### Stated goal
Convert the rows starting at the line containing "Image resolution: width=1498" and ending at the line containing "Looking at the screenshot, I should pos(1226,34)." into a two-column CSV with the headers instruction and response, one line per row. Put each row's text under instruction and its answer under response, with each value in a quoted field and its line breaks replaced by spaces.

[Records]
━━━━━━━━━━━━━━━━━━━━

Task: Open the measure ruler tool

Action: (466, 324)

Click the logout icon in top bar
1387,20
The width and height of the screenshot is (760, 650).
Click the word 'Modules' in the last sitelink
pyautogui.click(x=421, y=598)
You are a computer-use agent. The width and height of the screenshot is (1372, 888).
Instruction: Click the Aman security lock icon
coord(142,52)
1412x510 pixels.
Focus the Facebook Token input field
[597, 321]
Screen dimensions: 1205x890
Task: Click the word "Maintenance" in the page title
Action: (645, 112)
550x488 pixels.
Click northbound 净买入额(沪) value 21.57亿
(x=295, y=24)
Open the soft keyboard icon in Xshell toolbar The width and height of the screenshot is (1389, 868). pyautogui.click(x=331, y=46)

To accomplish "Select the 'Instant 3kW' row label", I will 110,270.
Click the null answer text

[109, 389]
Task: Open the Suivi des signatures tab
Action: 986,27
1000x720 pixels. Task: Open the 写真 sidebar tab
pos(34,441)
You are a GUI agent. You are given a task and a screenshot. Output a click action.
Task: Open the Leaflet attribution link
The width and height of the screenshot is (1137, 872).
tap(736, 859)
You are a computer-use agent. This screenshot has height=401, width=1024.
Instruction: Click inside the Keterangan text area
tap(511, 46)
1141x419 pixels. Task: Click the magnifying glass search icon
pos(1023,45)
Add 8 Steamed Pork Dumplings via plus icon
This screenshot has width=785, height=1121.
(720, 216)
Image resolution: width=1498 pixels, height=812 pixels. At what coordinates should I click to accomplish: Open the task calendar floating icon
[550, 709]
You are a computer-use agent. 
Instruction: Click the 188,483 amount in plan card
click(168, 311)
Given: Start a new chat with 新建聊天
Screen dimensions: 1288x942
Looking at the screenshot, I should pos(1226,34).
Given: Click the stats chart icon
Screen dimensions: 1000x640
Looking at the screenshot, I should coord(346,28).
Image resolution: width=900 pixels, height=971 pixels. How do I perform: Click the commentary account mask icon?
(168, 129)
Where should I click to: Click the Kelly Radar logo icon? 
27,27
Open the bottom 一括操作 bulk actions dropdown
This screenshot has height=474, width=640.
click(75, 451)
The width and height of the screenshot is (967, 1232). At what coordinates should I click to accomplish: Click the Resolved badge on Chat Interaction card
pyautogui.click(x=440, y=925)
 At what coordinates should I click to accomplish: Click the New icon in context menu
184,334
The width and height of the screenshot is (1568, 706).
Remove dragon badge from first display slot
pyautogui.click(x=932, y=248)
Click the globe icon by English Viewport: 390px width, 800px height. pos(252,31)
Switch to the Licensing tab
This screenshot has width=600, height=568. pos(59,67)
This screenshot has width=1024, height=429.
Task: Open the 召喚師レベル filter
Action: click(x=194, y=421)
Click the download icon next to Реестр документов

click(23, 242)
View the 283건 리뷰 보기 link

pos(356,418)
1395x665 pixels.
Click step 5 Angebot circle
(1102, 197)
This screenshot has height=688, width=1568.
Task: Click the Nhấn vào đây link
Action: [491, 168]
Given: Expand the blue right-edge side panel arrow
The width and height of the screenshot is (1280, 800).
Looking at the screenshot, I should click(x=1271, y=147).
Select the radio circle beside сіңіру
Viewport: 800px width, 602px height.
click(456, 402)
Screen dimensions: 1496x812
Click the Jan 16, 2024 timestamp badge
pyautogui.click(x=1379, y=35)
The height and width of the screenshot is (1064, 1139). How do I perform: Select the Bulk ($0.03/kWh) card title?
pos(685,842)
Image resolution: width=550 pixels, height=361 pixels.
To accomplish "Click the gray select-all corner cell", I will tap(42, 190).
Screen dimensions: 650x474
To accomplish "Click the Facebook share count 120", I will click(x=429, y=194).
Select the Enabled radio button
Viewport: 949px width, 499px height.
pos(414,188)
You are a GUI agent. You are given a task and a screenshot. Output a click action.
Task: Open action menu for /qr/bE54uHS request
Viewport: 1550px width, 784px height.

━━━━━━━━━━━━━━━━━━━━

### Output for this task
instruction,response
"Image resolution: width=1498 pixels, height=812 pixels. At what coordinates should I click to accomplish: Open the task calendar floating icon","[550, 709]"
"You are a computer-use agent. Instruction: Click the 188,483 amount in plan card","click(168, 311)"
"Given: Start a new chat with 新建聊天 Screen dimensions: 1288x942","Looking at the screenshot, I should pos(1226,34)."